Die Frauenheilkunde faszinierte mich aufgrund ihrer grossen Bandbreite und den vielfältigen Möglichkeiten, als Arzt tätig zu sein. Wollte ich konservativ behandeln oder auch operativ tätig sein? Wollte ich mich der Geburtshilfe verschreiben, mich auf Hormone spezialisieren, oder meinen Fokus gar auf Tumorerkrankungen lenken? Die Frauenheilkunde erwies sich als spannende und herausfordernde Spielwiese für den damals jungen, noch unerfahrenen Gynäkologen. Und so erkundete ich in meiner Ausbildung zum Facharzt an der Berliner Charité die gesamte Frauenheilkunde mit all ihren Teilgebieten.
Natürlich war es zunächst die Geburtshilfe, die mich wie so viele jungen Ärzte in den Bann zog. Schliesslich ist es eine unglaublich schöne und aufregende Tätigkeit, neuem Leben auf die Welt zu helfen! Ein ganz besonderes Interesse aber erwachte in der Abteilung für gynäkologische Tumore, wo ich mich zum Tumorchirurgen ausbilden liess. Eine Krebsdiagnose, so stellte ich fest, war für jede Patientin ein einschneidender Moment. Eine Zäsur, die das eigene Leben in ein für selbständig hingenommenes «Vorher» und in ein stark reflektiertes «Nachher» unterteilte. Mit dem Schnitt, der Operation des Chirurgen, war es selten getan, auch dann nicht, wenn der Krebs, die Krankheit, damit vielleicht «besiegt» war.
«Natürlich war es zunächst die
Geburtshilfe, die mich wie so viele jungen Ärzte
in den Bann zog.»
Die Betreuung und Begleitung von Patientinnen in diesem schwierigen Lebensabschnitt stellten für mich eine grosse Herausforderung dar – sowohl als Arzt als auch als Mensch – und ich spürte deutlich: hier braucht es mehr. Diese tückische Krankheit befällt nämlich nicht nur Brust, Gebärmutter und Eierstöcke, sie erschüttert die betroffene Frau in ihrem ganzen Leben und Sein.
Wie kann ich während der Behandlung da sein für meine Familie und meine Kinder? Wie wird sich mein Körper verändern? Was bedeutet dies für meine Beziehung zu meinem Partner und für meine Sexualität? Und wo bleibe ich? Diese Fragen stellten Frauen immer wieder. Fragen, auf die Operation, Chemo, Bestrahlung und Co. nicht die alleinige Antwort sein konnten.

§ BEREITGESTELLTE ZEILEN
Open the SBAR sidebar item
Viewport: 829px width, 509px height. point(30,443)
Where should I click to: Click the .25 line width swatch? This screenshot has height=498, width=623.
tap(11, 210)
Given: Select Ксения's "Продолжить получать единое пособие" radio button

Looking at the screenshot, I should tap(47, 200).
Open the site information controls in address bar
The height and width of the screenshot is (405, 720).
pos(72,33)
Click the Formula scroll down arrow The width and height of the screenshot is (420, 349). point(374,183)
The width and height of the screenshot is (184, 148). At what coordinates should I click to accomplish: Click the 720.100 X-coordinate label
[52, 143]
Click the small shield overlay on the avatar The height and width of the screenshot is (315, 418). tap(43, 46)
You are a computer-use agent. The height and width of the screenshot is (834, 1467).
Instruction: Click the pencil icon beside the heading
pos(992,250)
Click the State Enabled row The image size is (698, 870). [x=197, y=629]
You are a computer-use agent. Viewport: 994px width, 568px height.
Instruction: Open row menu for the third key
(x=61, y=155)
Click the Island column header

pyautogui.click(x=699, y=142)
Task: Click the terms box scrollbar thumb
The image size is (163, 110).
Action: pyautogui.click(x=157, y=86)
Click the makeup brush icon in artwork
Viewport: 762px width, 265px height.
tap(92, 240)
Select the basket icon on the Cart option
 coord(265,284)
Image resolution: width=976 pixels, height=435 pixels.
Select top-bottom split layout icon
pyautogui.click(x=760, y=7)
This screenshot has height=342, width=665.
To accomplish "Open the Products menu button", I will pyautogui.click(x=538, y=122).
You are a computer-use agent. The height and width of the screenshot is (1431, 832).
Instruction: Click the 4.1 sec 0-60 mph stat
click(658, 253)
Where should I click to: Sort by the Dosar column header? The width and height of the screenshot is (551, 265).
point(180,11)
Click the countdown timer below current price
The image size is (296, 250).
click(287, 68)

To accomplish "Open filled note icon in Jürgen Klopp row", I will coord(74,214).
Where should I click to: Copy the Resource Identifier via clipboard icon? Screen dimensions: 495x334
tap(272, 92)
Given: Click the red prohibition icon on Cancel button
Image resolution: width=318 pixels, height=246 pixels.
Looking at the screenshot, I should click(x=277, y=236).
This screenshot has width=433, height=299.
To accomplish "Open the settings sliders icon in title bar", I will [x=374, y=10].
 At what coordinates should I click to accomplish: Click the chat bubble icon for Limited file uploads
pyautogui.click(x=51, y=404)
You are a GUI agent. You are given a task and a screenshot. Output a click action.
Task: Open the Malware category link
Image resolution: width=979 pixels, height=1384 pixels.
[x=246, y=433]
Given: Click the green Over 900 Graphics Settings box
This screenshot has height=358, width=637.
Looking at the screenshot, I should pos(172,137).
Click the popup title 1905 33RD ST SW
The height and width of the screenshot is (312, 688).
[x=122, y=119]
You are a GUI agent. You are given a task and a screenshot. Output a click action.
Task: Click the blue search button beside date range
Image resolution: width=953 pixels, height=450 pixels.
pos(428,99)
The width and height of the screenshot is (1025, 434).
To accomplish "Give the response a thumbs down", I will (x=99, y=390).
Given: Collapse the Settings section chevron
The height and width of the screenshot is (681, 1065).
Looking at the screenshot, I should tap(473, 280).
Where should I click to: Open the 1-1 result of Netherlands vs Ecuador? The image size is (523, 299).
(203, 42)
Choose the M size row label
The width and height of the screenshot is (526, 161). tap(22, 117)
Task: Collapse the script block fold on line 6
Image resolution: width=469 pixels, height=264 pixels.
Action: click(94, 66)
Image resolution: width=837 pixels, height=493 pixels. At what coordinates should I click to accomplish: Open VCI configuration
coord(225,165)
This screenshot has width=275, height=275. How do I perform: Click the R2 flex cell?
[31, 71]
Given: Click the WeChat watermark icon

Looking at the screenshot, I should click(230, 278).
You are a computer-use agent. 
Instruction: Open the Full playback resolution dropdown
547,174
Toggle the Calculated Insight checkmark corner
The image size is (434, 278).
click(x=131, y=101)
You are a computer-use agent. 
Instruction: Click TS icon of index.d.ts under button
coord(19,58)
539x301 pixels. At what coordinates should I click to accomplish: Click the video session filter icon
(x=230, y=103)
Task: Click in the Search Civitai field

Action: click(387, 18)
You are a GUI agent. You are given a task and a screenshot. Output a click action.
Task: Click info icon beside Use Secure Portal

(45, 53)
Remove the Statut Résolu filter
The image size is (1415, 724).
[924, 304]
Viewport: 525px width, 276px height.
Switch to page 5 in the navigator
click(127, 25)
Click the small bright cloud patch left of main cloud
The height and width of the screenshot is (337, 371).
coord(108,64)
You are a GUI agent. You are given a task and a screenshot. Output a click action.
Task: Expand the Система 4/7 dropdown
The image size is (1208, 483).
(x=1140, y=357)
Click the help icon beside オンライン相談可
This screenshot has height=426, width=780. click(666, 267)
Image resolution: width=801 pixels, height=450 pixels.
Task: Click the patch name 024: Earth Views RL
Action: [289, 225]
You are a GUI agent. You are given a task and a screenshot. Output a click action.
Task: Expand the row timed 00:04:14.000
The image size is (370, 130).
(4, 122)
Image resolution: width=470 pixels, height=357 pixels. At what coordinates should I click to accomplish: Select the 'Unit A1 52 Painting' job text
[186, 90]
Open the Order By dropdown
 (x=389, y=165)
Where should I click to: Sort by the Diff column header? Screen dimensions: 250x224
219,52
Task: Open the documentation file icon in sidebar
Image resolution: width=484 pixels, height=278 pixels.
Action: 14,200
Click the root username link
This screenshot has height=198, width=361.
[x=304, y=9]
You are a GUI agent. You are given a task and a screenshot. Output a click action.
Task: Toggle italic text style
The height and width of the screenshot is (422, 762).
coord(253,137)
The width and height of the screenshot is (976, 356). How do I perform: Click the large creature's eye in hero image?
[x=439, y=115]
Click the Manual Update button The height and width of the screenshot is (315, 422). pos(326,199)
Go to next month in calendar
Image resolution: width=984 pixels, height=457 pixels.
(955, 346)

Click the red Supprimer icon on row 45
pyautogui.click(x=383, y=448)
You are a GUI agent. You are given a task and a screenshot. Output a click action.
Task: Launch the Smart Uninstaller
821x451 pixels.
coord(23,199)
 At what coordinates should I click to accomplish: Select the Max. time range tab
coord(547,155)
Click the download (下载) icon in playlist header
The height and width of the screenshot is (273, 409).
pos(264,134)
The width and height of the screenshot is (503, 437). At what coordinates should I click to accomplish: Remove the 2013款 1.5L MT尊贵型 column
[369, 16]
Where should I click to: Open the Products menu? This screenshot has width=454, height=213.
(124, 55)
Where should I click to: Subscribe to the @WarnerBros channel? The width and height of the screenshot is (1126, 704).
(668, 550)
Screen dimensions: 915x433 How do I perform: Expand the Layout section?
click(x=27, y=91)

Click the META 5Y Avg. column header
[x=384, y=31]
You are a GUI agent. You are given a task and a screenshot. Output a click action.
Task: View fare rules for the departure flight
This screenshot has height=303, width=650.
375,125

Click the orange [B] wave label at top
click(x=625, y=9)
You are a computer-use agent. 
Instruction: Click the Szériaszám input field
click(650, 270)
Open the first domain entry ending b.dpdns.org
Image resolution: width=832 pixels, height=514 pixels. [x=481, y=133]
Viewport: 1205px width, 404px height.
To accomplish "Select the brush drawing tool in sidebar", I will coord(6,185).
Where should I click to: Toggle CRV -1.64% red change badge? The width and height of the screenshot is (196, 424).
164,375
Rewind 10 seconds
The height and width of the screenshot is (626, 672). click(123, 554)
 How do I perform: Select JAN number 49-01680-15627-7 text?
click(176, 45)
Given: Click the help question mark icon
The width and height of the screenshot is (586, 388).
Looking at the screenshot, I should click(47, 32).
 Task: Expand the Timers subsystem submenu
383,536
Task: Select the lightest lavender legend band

§ AUFGABEN
• 1. An welcher Einrichtung absolvierte der Arzt laut dem Textauszug über die Frauenheilkunde seine Facharztausbildung?
• 2. Fasse den Textauszug über die Frauenheilkunde in zwei Sätzen zusammen.
• 3. Schreibe den Textauszug über die Frauenheilkunde im Anschluss an seinen letzten Satz weiter.

§ LÖSUNGEN
• 1. An der Berliner Charité.

• 2. Die Frauenheilkunde faszinierte den Verfasser wegen ihrer Bandbreite, und während seiner Facharztausbildung an der Berliner Charité ließ er sich in der Abteilung für gynäkologische Tumore zum Tumorchirurgen ausbilden. Dabei erkannte er, dass eine Krebsdiagnose das ganze Leben einer Frau erschüttert und dass Operation, Chemo und Bestrahlung nicht die alleinige Antwort auf ihre Fragen zu Familie, Körper, Partnerschaft und Sexualität sein können.

• 3.
Für mich als Arzt drängte sich die Frage auf: Ist die klassische Schulmedizin wirklich alles, was wir unseren Patientinnen bieten können? Gibt es nicht mehr, was wir tun können? Und so war es für mich naheliegend, über den schulmedizinischen Tellerrand hinaus zu schauen.
Zahlreiche Studien belegten, wie viele Patientinnen das Bedürfnis nach einer ganzheitlichen Behandlung haben. Diese Studien zeigten aber auch auf ernüchternde Art und Weise, wie wenig Wissen, aber oft auch wie wenig Interesse wir klassischen Schulmediziner an der Komplementärmedizin hatten. Und dieser Ruf eilte uns dermassen voraus, dass viele Patientinnen sich gar nicht getrauten, uns Ärzte über ihre selbst initiierten, begleitenden Therapien zu informieren.
Ein spannender Weg zur Ganzheitlichkeit
Und so begann für mich vor nahezu zehn Jahren in Rheinfelden eine erneute Reise. Ein spannender Weg zur Ganzheitlichkeit, zur Achtsamkeit und zum Einklang zwischen Körper und Geist. Diese Pfeiler legten das Fundament für unsere Frauenklinik, in der die klassische Schulmedizin erweitert und ergänzt wird mit Verfahren der Naturheilkunde, der traditionellen chinesischen Medizin und der Anthroposophischen Medizin.
Und so wurde der neugierige Junge mit dem hauseigenen «Tierli-Spital» ganz unverhofft und unvorhergesehen zum Frauenarzt und Komplementärmediziner mit Leib und Seele.